To be done ->
1. Answer these questions about the essay on belief and the lesson that introduces it:
(a) At least how many other people's explanations of their beliefs does the lesson tell the student to find?
(b) What is the first of the Truths that life has tried to teach the essay's writer?
(c) What names does the essay give to the pair that eventually accepted duality as part of Themselves?
2. Write the next part of the essay on beliefs about the universe and the Divine, picking up after its final sentence.

Second Circle Lesson Four
Lesson Four: What are the methods you use to define your relationship with the divine?
describe your tools, methods and your idea of the ways the universe works.  Find at least
three other peoples explanation of the theories that make up their belief.  Was there ever
an event that cemented these beliefs for you??  YOU be the teacher, explain and outline
these beliefs in your choice of forms. Tell the Story of Your PERSONAL faith.

Three other explanations:
1. http://bbs.annex.com/raven/my_road.htm
2. http://www.starkindler.org/arion/bio.htm
3. http://www.starkindler.org/dianis/who-is.html

"What I Believe About the Universe" or "How I got where I am and who the heck
knows where I'll go from here?"

An Essay by Hollis, for Lesson Four in the Second Circle


Life has made an effort to teach me several seemingly conflicting Truths:
1. Life is hard.
2. Life is considerably easier if you make an effort.
3. Regardless of what you do or don't to life can still be hard or it might be great, you never can
tell what will happen next.
4. If you insist on doing it your way, regardless of what the gods are telling you, you're bound to
be miserable, or at least in limbo (which is really annoying).

Now, these are my lessons, I'm not trying to say that all that holds true for everyone. I have to
say though, I've seen enough evidence around me over time to suggest that these four points do
hold a good grain of wisdom that most folks should look into.  Just something to think about! So
what do I believe about the universe? This is a topic I spend time mulling over occasionally but
don't usually spend a lot of time putting down for others to read. Maybe I should start with what
I believe about the Divine and go from there.

First, I believe that there is only one GOD (the Creator).  Shocked? Don't be, I'm not finished
with the subject yet. This Creator, whatever It is, is responsible for all existence. But whatever It
is we can't even pretend to understand It or Its motives if It ever had any. We can't know It,
touch It, or see It. It is beyond our puny human comprehension, except maybe to postulate that
It does indeed exist somehow, like I'm doing here. Somewhere along the lines part of It gained
something like self-awareness as we know it. Curious about the Universe, the Creation and
everything in it and wanting to better know Itself it divided in two, now even further separated in
consciousness from the Creator but still wholly part of It. (Does that make any sense to you? I
know what I mean, but about half the time I can't tell if anyone else does.) To learn, they
differentiated. Perhaps at first they more closely resembled Yin and Yang, opposites
complimenting and containing still a bit of the essence of the other. Maybe the concept of gender
didn't even occur to this pair until after it occurred in nature, I think it's impossible to know. But
eventually They did accept this duality as a part of Themselves, and they are the Lord and Lady.

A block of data
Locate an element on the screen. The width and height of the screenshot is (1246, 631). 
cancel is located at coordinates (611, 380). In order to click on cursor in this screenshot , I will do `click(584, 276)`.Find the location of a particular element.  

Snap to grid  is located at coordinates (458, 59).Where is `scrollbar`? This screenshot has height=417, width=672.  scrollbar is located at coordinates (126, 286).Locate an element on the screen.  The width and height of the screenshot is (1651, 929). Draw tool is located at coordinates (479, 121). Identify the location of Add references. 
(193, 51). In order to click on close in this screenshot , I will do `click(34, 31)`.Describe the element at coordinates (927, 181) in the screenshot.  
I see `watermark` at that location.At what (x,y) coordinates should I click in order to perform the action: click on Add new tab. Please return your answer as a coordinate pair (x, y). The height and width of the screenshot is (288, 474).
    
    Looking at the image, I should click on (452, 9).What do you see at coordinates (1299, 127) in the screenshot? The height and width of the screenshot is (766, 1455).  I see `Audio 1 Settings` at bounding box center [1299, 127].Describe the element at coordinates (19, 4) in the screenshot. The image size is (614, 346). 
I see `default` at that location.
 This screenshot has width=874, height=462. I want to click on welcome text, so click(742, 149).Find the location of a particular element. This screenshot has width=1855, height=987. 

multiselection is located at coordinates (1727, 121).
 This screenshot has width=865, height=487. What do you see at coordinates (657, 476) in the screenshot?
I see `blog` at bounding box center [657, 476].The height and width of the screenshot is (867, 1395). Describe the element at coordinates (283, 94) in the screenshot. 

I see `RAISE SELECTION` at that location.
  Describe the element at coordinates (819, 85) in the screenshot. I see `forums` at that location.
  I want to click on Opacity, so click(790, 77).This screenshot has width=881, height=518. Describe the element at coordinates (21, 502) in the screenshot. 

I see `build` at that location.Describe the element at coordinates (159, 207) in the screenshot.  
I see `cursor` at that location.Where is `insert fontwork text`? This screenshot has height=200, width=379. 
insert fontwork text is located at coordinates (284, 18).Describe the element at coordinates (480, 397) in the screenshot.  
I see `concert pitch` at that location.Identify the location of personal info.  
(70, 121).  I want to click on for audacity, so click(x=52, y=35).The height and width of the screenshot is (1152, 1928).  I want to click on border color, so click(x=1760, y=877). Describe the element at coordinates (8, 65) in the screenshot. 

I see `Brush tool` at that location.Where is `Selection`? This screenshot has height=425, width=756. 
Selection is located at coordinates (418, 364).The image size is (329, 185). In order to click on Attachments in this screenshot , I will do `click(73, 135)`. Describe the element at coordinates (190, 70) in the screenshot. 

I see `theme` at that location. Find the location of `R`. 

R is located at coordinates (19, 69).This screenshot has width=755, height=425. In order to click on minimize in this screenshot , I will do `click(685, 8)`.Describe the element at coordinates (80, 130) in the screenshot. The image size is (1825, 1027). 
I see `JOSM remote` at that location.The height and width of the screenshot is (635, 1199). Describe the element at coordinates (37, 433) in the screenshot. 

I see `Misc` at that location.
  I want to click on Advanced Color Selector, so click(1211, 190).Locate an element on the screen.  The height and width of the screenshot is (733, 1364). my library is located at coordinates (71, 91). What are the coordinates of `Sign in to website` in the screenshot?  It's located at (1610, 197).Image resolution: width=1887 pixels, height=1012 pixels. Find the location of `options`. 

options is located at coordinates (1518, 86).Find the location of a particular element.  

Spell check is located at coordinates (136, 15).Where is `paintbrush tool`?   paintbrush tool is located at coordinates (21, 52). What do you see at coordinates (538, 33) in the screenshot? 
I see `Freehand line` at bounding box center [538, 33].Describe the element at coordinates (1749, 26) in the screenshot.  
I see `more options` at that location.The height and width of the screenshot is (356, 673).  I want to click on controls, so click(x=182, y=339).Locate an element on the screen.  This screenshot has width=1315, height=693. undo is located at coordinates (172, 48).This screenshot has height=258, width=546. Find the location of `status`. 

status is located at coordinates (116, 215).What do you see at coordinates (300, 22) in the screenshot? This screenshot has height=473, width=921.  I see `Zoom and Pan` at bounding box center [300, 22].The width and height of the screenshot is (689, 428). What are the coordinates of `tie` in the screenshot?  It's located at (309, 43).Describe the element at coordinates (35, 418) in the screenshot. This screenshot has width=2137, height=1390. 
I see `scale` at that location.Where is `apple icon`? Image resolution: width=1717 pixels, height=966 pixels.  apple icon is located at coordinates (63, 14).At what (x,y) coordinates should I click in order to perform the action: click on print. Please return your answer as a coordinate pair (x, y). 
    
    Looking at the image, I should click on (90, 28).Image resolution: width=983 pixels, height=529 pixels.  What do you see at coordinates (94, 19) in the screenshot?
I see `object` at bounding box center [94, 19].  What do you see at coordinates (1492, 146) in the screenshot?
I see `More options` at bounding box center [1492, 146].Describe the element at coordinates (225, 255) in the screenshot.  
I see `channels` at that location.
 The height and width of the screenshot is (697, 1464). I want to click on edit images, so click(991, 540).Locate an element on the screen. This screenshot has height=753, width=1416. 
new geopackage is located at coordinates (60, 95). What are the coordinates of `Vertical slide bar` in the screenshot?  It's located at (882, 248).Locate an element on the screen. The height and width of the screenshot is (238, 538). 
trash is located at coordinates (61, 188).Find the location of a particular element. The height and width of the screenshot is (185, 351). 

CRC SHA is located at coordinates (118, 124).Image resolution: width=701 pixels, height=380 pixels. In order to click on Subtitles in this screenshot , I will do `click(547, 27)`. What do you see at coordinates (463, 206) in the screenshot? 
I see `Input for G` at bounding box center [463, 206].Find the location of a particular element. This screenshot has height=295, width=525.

Answers for this exercise ->
1.
(a) At least three.
(b) Life is hard.
(c) The Lord and Lady.

2.
One God, one Goddess.  Both of these have many aspects, They are complex beings. I still say
it's arrogance to think that we can fully understand or know Them, but we can know parts of
Them, we can interact with these parts or aspects. That is our connection to the great Divine as
it exists outside ourselves. They are actually interested in us and can take a hand in our affairs,
answer prayers, smack our hands when we need it, and offer comfort and guidance. They do
not need us, but in my opinion we do need Them. We need God, however you see It. The
Divine within us cries out to the Divine without and all around, and to deny that is to remain
incomplete forever.


When the Creator caused the universe to be, I believe It had some sort of intention which is
what has given us order. Once It set the wheels in motion (so to speak) It went back to
whatever It was doing before and things have progressed on their own from then. The best way
we have to describe what happened at this time is the Big Bang theory, that all the universe
began as an infinitely small, infinitely dense point of matter existing in every dimension at once (so
do we have parallel universes encompassing other dimensions? hmmm...). As this point of matter
exploded, its remains traveled outward at amazing speeds at amazing temperatures and then
began to gradually cool and adhere to each other. This is where the theory generally breaks
down scientifically. You see, if the point of matter really did explode it would have evenly
distributed matter over the entire area of the universe. There wouldn't be any clumps. No
galaxies, no stars, no planets. We wouldn't be here. Heck, we wouldn't even have atoms, they
are far larger than their parts. This is where I find that Original Intention taking over, giving us
some order, something for physics to explain later.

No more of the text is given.